Retype the entries from the line containing "Given: Click the select-all" through the line containing "tap(115, 27)", keeping every character the same and including both of those lines.

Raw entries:
§ §
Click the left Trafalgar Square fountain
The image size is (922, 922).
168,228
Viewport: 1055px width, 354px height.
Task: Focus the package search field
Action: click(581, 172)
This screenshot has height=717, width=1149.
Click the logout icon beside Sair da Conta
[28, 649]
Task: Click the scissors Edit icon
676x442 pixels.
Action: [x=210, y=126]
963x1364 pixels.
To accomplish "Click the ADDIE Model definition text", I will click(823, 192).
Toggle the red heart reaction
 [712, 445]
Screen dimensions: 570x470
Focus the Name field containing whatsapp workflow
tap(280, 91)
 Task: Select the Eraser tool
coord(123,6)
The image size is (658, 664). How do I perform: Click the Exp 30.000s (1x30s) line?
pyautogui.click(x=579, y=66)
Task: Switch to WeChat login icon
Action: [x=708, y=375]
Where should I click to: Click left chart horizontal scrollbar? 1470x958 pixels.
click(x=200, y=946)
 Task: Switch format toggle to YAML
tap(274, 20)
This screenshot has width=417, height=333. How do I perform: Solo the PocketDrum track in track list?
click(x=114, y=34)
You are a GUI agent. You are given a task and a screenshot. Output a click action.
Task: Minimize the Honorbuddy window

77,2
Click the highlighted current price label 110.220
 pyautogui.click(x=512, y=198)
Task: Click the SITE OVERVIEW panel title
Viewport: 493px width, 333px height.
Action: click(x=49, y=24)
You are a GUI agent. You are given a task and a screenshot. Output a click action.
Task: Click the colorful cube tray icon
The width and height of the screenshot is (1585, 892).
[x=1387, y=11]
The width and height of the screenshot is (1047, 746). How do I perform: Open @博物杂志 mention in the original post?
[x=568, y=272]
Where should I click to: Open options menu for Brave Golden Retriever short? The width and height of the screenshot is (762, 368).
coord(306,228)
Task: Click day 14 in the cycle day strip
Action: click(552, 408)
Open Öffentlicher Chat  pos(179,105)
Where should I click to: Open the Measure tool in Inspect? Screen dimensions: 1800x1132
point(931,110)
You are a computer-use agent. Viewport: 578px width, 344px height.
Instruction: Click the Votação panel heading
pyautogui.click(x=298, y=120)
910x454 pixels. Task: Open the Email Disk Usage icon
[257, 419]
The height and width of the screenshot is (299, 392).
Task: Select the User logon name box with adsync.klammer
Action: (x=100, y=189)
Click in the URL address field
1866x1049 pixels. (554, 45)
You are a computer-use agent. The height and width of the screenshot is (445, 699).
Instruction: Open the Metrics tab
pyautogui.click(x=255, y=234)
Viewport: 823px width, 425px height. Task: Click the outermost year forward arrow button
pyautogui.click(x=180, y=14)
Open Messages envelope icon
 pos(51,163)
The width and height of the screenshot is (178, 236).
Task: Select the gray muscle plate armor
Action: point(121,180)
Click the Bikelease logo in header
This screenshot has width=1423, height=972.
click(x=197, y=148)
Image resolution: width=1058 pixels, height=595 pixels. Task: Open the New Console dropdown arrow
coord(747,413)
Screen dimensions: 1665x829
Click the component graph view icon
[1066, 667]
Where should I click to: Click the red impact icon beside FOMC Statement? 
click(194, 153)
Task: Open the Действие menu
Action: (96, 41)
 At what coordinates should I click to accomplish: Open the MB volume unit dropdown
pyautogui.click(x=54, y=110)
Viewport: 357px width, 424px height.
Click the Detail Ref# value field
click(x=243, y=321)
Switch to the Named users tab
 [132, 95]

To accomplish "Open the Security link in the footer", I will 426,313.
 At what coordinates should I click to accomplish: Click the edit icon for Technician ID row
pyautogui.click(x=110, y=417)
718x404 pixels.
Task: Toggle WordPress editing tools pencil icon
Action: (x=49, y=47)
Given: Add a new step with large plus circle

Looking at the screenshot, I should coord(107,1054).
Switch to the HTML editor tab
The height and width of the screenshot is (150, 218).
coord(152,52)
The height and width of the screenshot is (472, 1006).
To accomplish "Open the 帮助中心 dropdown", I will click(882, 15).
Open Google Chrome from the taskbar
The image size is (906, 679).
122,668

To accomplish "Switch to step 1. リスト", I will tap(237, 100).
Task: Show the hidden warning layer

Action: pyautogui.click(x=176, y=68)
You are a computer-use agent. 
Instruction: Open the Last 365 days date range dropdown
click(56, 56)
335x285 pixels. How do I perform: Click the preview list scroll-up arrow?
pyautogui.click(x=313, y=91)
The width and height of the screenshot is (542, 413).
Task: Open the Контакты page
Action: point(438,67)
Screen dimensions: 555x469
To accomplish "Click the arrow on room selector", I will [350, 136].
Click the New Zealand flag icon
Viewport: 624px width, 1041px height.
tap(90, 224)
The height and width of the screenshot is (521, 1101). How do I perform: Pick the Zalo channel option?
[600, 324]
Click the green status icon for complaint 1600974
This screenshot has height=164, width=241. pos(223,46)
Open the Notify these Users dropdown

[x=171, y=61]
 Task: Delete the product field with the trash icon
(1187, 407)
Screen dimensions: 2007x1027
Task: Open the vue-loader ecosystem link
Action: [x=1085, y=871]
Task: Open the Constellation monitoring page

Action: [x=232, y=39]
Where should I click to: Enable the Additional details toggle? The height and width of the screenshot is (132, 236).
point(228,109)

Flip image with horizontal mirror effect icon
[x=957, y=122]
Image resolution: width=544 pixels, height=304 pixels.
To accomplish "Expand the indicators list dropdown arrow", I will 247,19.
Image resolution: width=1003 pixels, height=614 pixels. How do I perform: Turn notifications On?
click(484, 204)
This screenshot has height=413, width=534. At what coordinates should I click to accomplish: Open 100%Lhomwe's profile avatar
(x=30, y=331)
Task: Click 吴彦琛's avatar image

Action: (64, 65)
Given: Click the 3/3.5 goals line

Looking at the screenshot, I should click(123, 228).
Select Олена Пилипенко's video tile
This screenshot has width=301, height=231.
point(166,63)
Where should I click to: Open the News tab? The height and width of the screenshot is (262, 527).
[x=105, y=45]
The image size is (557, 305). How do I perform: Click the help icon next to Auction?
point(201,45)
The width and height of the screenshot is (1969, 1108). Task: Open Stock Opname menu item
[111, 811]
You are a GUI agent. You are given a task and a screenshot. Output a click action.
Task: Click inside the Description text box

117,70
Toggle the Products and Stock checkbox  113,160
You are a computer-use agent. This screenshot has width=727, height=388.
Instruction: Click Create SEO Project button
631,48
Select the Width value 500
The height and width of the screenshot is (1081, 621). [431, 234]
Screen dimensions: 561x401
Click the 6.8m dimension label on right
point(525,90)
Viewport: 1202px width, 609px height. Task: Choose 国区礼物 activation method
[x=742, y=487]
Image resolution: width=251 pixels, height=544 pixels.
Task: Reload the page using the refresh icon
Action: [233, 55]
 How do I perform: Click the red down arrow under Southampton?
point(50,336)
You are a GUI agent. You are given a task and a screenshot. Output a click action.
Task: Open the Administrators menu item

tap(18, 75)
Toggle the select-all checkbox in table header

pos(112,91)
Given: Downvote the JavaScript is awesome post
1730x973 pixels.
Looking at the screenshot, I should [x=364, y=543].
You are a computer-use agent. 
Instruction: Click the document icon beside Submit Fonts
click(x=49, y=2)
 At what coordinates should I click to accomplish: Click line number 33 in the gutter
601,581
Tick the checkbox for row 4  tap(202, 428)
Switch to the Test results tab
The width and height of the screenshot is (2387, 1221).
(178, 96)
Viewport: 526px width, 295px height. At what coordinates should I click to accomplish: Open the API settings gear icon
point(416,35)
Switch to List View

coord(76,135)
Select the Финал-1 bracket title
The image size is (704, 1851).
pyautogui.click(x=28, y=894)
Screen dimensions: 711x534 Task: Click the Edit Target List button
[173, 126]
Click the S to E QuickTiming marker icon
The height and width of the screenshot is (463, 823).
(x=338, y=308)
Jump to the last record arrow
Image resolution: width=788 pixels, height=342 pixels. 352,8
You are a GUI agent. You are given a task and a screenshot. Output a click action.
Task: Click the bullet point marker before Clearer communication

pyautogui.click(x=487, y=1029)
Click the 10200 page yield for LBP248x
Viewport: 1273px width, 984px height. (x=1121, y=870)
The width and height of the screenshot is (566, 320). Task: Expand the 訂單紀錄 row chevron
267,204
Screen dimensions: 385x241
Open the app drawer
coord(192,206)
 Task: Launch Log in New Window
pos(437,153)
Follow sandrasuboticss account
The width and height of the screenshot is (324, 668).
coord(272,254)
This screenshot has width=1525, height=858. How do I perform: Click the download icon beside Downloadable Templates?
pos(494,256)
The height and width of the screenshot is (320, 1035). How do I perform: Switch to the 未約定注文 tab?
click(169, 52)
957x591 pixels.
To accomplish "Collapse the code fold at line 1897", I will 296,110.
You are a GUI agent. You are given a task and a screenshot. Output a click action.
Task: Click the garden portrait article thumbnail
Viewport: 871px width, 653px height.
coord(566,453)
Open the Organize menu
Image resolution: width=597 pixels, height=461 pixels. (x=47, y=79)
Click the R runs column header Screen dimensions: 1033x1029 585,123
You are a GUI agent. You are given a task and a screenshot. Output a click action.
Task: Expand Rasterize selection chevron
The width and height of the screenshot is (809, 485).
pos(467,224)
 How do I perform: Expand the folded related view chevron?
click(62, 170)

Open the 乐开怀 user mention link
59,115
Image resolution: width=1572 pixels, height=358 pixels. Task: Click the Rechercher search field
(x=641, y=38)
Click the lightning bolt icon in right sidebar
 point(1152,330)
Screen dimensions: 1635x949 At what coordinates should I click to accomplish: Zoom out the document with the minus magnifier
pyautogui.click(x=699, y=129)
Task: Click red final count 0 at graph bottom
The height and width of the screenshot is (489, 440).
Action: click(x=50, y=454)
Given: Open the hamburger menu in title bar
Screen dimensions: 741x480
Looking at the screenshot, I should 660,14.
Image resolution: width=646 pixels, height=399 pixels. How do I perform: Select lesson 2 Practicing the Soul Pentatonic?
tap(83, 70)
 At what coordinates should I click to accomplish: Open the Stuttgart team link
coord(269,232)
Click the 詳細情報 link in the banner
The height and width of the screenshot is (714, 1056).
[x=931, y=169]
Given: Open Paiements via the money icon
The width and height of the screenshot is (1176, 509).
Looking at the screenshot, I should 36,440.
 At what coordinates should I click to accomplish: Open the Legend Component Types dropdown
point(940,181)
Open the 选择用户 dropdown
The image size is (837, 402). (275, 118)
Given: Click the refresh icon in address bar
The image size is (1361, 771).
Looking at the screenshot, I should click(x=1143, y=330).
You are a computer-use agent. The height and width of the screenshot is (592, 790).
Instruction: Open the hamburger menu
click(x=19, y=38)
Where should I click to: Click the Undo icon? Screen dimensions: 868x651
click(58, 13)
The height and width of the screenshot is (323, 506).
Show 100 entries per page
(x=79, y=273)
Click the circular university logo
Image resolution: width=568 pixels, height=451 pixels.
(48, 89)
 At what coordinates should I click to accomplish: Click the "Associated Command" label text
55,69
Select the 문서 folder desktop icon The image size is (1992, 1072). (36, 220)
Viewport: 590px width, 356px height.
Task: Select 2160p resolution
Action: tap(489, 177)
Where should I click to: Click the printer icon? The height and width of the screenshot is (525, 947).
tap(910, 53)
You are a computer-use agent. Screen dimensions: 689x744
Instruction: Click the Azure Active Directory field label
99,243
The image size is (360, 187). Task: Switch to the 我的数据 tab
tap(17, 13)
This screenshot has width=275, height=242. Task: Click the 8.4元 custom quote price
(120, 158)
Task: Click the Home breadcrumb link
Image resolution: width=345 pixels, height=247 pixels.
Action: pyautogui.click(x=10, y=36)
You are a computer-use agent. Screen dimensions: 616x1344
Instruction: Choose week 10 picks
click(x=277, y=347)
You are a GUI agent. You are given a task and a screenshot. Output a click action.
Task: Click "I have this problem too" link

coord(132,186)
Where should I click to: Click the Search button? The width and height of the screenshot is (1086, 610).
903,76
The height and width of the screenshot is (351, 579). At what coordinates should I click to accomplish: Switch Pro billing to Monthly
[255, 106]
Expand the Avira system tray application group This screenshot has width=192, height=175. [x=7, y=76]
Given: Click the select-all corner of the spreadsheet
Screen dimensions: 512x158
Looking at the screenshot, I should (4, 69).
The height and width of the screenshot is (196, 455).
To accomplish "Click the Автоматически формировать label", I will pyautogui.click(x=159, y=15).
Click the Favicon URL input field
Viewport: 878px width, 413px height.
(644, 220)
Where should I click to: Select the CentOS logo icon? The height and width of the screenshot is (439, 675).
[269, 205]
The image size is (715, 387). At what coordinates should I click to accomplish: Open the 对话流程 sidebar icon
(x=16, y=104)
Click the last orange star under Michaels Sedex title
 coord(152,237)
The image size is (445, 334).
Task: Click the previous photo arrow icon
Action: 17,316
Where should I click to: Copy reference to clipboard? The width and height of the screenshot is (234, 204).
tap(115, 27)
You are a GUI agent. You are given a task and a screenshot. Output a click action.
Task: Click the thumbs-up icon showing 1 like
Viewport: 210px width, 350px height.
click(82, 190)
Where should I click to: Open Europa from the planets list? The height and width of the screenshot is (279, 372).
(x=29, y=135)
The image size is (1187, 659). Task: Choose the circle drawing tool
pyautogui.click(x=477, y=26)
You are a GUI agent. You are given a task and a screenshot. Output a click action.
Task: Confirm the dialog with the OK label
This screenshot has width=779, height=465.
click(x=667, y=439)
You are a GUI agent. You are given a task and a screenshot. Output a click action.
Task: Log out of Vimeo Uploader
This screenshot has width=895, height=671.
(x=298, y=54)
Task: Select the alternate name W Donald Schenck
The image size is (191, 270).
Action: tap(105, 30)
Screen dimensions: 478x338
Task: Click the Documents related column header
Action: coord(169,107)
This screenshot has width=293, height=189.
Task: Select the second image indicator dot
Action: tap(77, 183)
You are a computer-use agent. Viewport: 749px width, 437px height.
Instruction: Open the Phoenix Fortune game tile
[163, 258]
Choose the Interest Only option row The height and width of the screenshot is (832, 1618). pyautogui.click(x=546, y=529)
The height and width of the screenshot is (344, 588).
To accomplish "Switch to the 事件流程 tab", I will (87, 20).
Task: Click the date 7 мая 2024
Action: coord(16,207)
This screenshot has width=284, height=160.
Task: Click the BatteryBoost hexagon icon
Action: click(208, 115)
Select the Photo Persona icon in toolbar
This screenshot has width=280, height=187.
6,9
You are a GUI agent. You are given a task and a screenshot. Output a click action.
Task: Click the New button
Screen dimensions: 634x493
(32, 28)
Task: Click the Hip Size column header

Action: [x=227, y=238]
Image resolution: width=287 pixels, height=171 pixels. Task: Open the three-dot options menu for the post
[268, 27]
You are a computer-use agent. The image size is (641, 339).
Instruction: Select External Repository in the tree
§ §
EXPECTED OUTPUT:
Given: Click the select-all corner of the spreadsheet
Screen dimensions: 512x158
Looking at the screenshot, I should (4, 69).
The height and width of the screenshot is (196, 455).
To accomplish "Click the Автоматически формировать label", I will pyautogui.click(x=159, y=15).
Click the Favicon URL input field
Viewport: 878px width, 413px height.
(644, 220)
Where should I click to: Select the CentOS logo icon? The height and width of the screenshot is (439, 675).
[269, 205]
The image size is (715, 387). At what coordinates should I click to accomplish: Open the 对话流程 sidebar icon
(x=16, y=104)
Click the last orange star under Michaels Sedex title
 coord(152,237)
The image size is (445, 334).
Task: Click the previous photo arrow icon
Action: 17,316
Where should I click to: Copy reference to clipboard? The width and height of the screenshot is (234, 204).
tap(115, 27)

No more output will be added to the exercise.